MANILA, Philippines – The Philippines may attain an economic growth of 7% to 8% within a decade should it capitalize on the country’s expanding youth who are mostly described as enthusiastic, optimistic, and entrepreneurial, Maybank Group said on Tuesday, August 25.
"The Philippines is on the cusp of an economic transformation and the key driver will be its favorable demography," Maybank Group CEO Datuk Abdul Farid Alias said during Invest ASEAN 2015 Edition Conference.
According to Maybank, which is ASEAN’S 4th largest bank by assets, the Philippines has a young population with a median age of 23 and declining fertility rate. This will lead to an increase in the number of working adults who will drive domestic demand and spur economic growth.
Maybank said the Philippines' potential gross domestic product (GDP) growth currently is 6% to 7%, but demographic dividends are expected to drive it to 7% to 8%.
The economy's growth in the first quarter is slower than the 5.6% GDP growth in the same period in 2014. It was also down from 6.6% in the 4th quarter last year, and the slowest pace since the 3.8% growth recorded in the last quarter of 2011.
The Philippine Statistics Authority is set to announce the Philippines' second quarter GDP growth on Thursday, August 27.
Surging middle class
According to Maybank, the Philippines’ surging middle class will provide the kick to a much stronger economic growth within a decade. But that entails taking the right steps with respect to education, labor policy, and productivity-enhancing measures.
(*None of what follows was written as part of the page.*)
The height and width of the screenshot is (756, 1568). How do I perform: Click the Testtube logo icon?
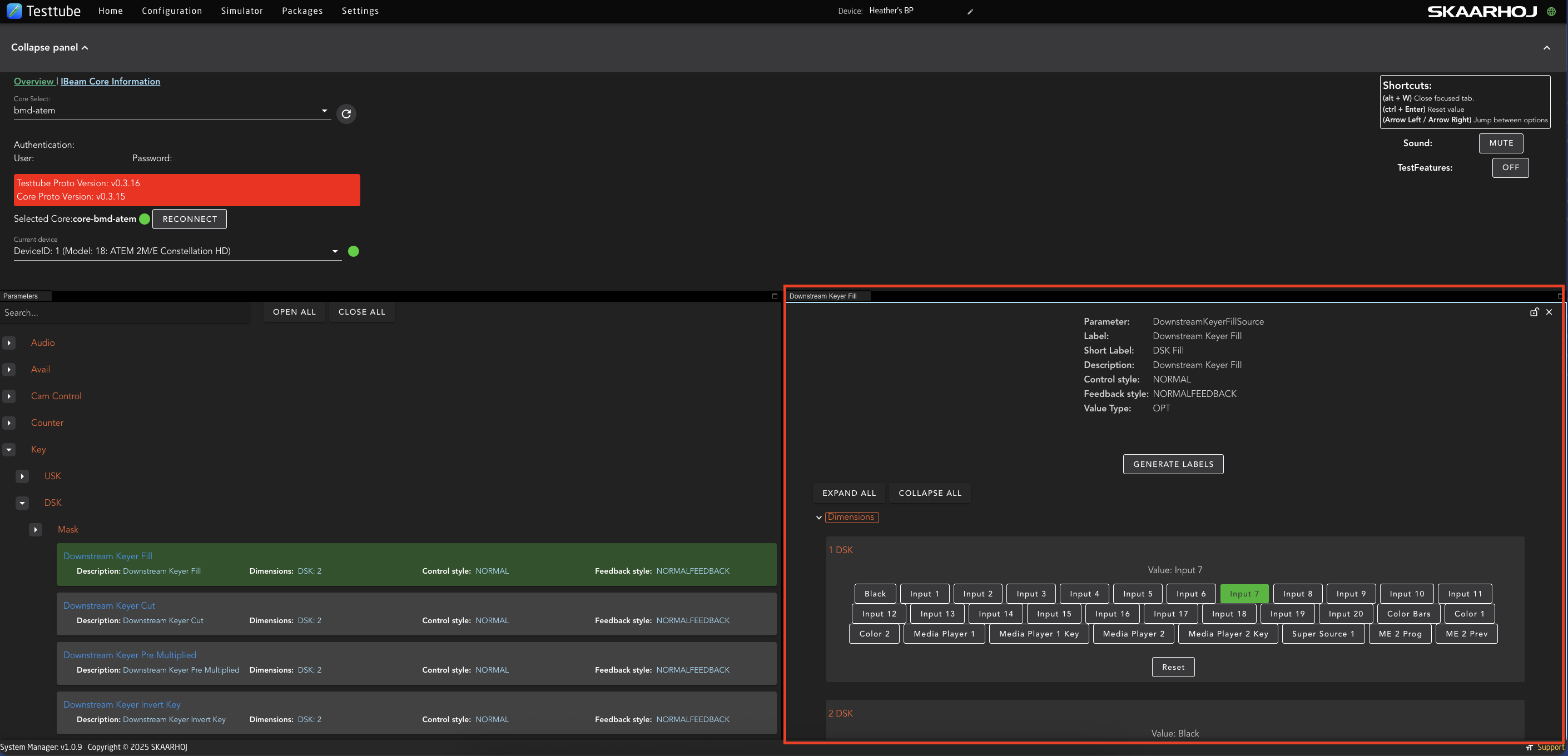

The lower fertility rate will impact the Philippines' population structure resulting in an increase in the size of the workforce relative to young and old dependents, said Maybank, citing data from the 2014 Population Reference Bureau.
"This could lead to a rise in disposable income and the doubling of the middle class which bodes well for the Philippines where private consumption is the bedrock of its economy, accounting for about 70% of total GDP," Alias said during the conference.
Private consumption in the country, according to Asian Development Bank chief economist Shang-Jin Wei, has been high and steady.
"This is unlikely to change as per-capita income continues to rise, unemployment falls, and growth becomes more widely dispersed throughout the country," Wei said.
The increasing spending among millenials has forced companies to change the ways they buy and sell and examine how they do business for decades to come.